Nowak menilai aturan tidak seharusnya diubah secara sewenang-wenang terhadap mereka yang sudah bekerja. Ia menyampaikan, “We should think again not just for care workers but for workers right across the board.” Ia mengaitkan penilaian itu dengan kondisi di sektor perawatan sosial, menyebut angka “111,000 staff vacancies in social care at the moment”.

Ia berharap perubahan itu menjadi awal dialog yang lebih matang, dengan kalimat, “It’s important the rules aren’t changed arbitrarily. I would hope and expect this and it needs to be the beginning of a grown-up conversation on immigration.”

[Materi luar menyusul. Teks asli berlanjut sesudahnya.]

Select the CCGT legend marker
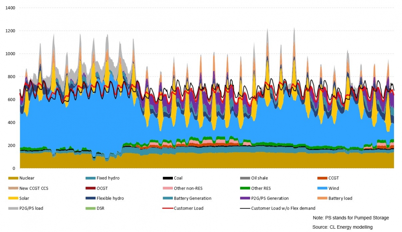Viewport: 402px width, 232px height. (x=322, y=178)
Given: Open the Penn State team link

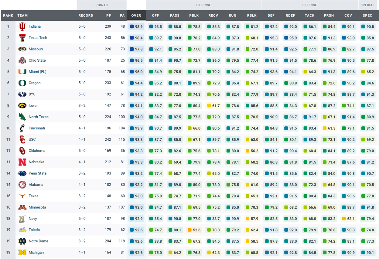Looking at the screenshot, I should pos(37,173).
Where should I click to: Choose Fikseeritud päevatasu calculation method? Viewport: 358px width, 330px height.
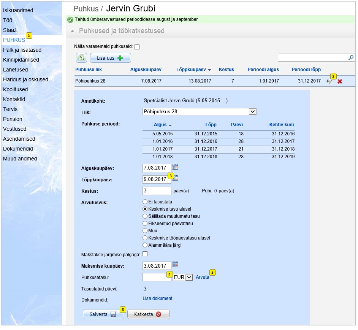pos(145,223)
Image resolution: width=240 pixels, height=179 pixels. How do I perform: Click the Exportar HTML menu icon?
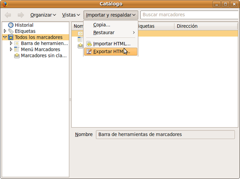click(x=89, y=51)
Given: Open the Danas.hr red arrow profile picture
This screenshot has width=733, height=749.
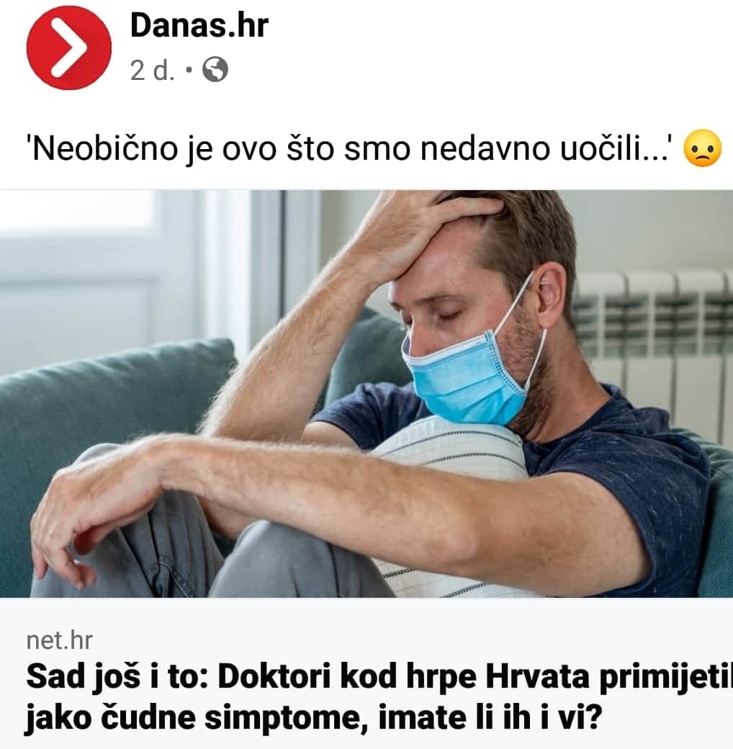Looking at the screenshot, I should pyautogui.click(x=69, y=48).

Delegasi TUC dijadwalkan membahas isu imigrasi pada pekan berikutnya, dan menurut Nowak, mereka kemungkinan akan menggemakan seruan agar pemerintah melunakkan perubahan bagi migran yang sudah ada. Ia juga menyebut pihaknya merasa tepat jika Partai Buruh mengganti kepemimpinan setelah hasil pemilihan lokal yang buruk pada Mei, serta mengaku senang melihat adanya kenaikan dukungan dalam survei yang ia sebut “a bit of a ‘Burnham bounce’”.

Di bagian penutup, Nowak memperingatkan perdana menteri bahwa ia harus memberikan “meaningful change” bila ingin menghindari ancaman elektoral dari kelompok sayap kanan populis. Ia menegaskan, “The onus is on Andy Burnham to show he can deliver what he promised.” Ia menambahkan, “If he fails to do it, there are people with glib answers who will turn this country into a more divisive place.”